In its ongoing effort to fight poverty, the World Bank has joined with a number of international partners, issuing a list of 10 key principles to ensure proper identification for citizens in the developing world, particularly with the aid of modern technology.
Entitled Principles on Identification for Sustainable Development: Towards a Digital Age, the new guidelines have been endorsed by a range of organizations from varying industries, including the Bill and Melinda Gates Foundation, the United Nations Children’s Fund, and Mastercard.
The newly announced principles are part of a global effort to enable more inclusive and robust identification systems. The United Nations have targeted to provide legal identity for all, including birth registration, by 2030, and the guidelines look to help organizations do their part to achieve the UN’s Sustainable Development Goal.

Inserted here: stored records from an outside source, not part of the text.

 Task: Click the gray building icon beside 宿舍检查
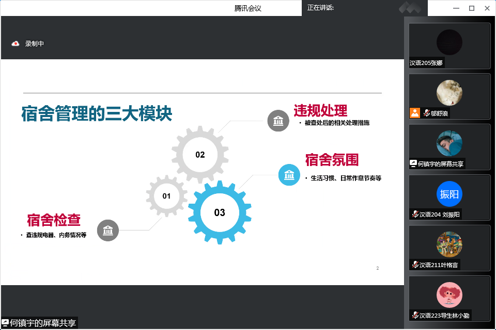(x=108, y=230)
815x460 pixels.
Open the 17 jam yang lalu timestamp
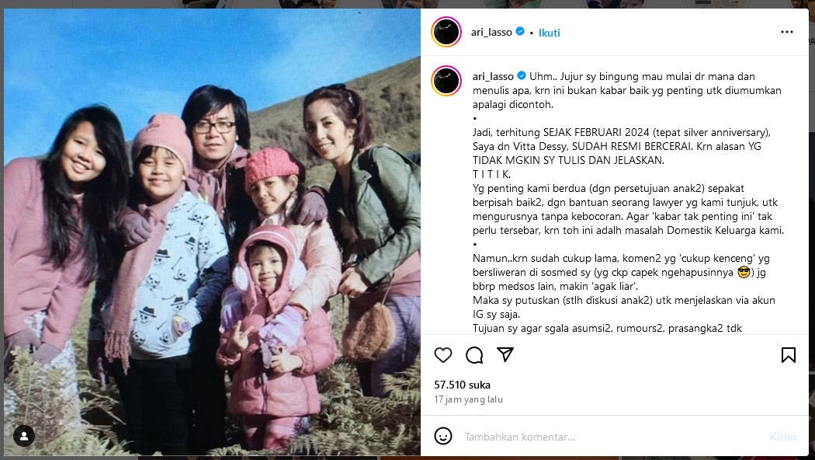[x=468, y=399]
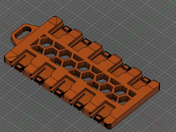Viewport: 176px width, 132px height.
Task: Click the trapezoid cutout at the honeycomb's left start
Action: pyautogui.click(x=35, y=42)
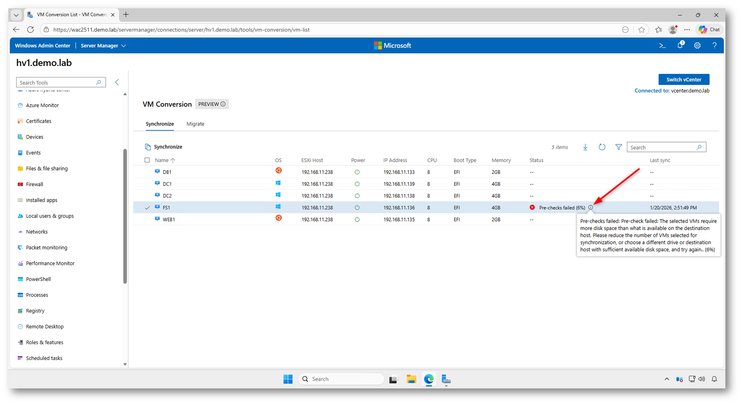
Task: Click the tools sidebar vertical scrollbar
Action: tap(125, 216)
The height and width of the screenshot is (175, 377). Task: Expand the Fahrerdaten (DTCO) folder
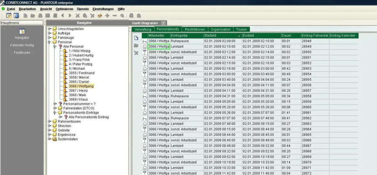pyautogui.click(x=55, y=108)
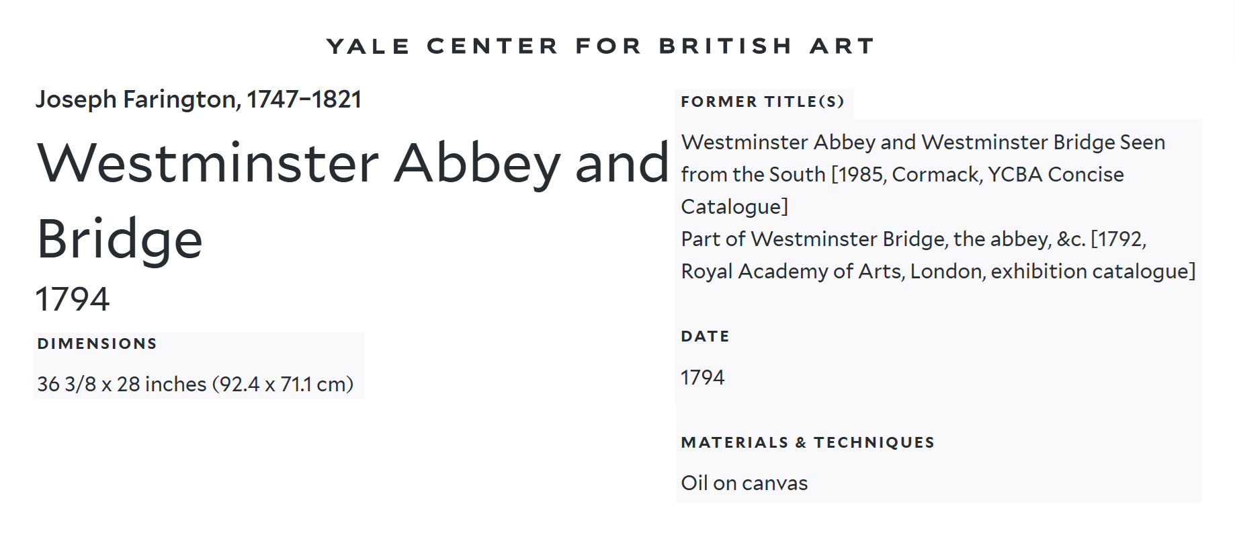Click the metric size (92.4 x 71.1 cm)
This screenshot has width=1235, height=560.
[x=283, y=384]
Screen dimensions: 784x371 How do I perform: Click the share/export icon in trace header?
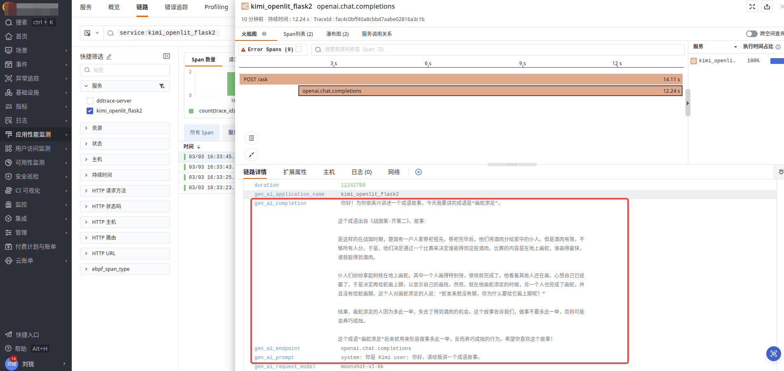(x=767, y=7)
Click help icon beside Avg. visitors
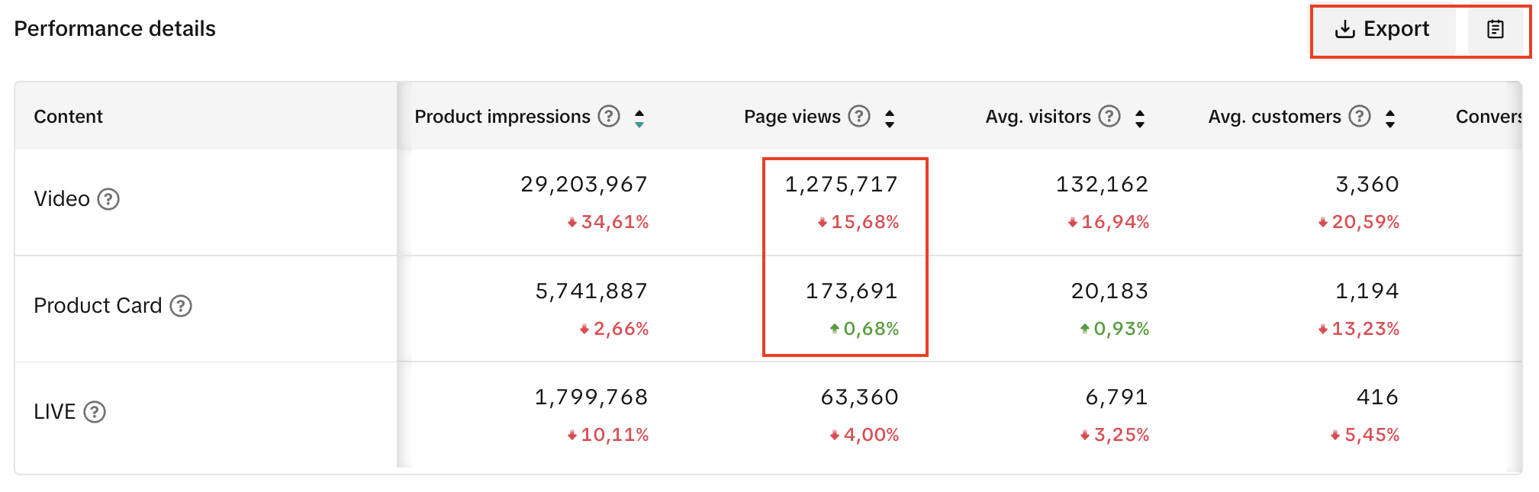1539x492 pixels. 1109,117
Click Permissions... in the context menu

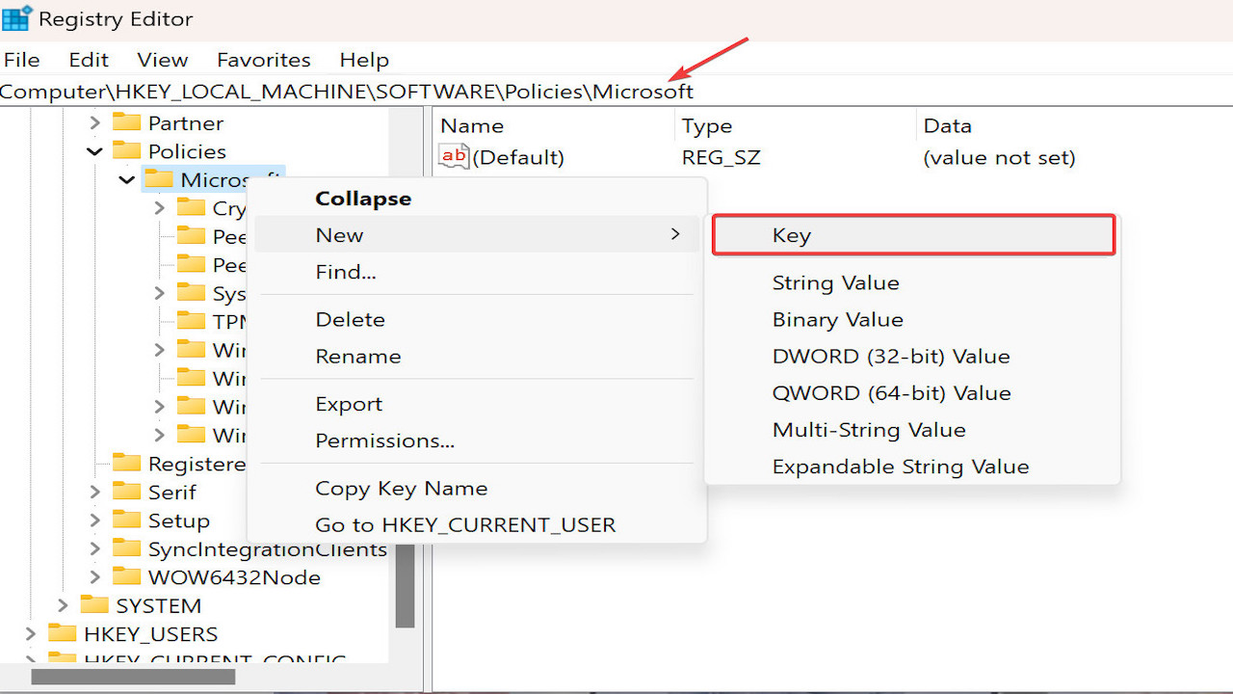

“Given the size and complexity of the global identification gap, no single country, international organization, NGO, or private sector partner can surmount this challenge by working alone — coordination is needed at global, regional and national levels,” Vyjayanti Desai, ID4D program manager at World Bank Group, told One World Identity. “This effort is one step towards shaping a shared vision to advance progress globally.”
The list of 10 principles are broken in to three larger categories:
- Inclusion, with the goal of universal coverage and accessibility
- Design, aiming for robust, secure, responsive and sustainable methods of identity
- Governance, building trust by protecting privacy and user rights
The principles were drawn up with the belief that every person has the right to participate fully in their society and economy. But full participation can be difficult without any verifiable proof of identity.
“No one should face the indignity of exclusion, nor be denied the opportunity to realize their full potential, exercise their rights, or share in progress,” the guidelines state. “No one should be left behind.”
Full details can be found in the full report, but the short list of 10 guiding principles are as follows:
- 1. Ensuring universal coverage for individuals from birth to death, free from discrimination.
- 2. Removing barriers to access and usage and disparities in the availability of information and technology.
- 3. Establishing a robust — unique, secure, and accurate — identity.
- 4. Creating a platform that is interoperable and responsive
to the needs of various users.
- 5. Using open standards and ensuring vendor and technology neutrality.
- 6. Protecting user privacy and control through system design.
- 7. Planning for financial and operational sustainability
without compromising accessibility.
- 8. Safeguarding data privacy, security, and user rights through a comprehensive legal and regulatory framework.
- 9. Establishing clear institutional mandates and accountability.
- 10. Enforcing legal and trust frameworks though independent oversight and adjudication of grievances.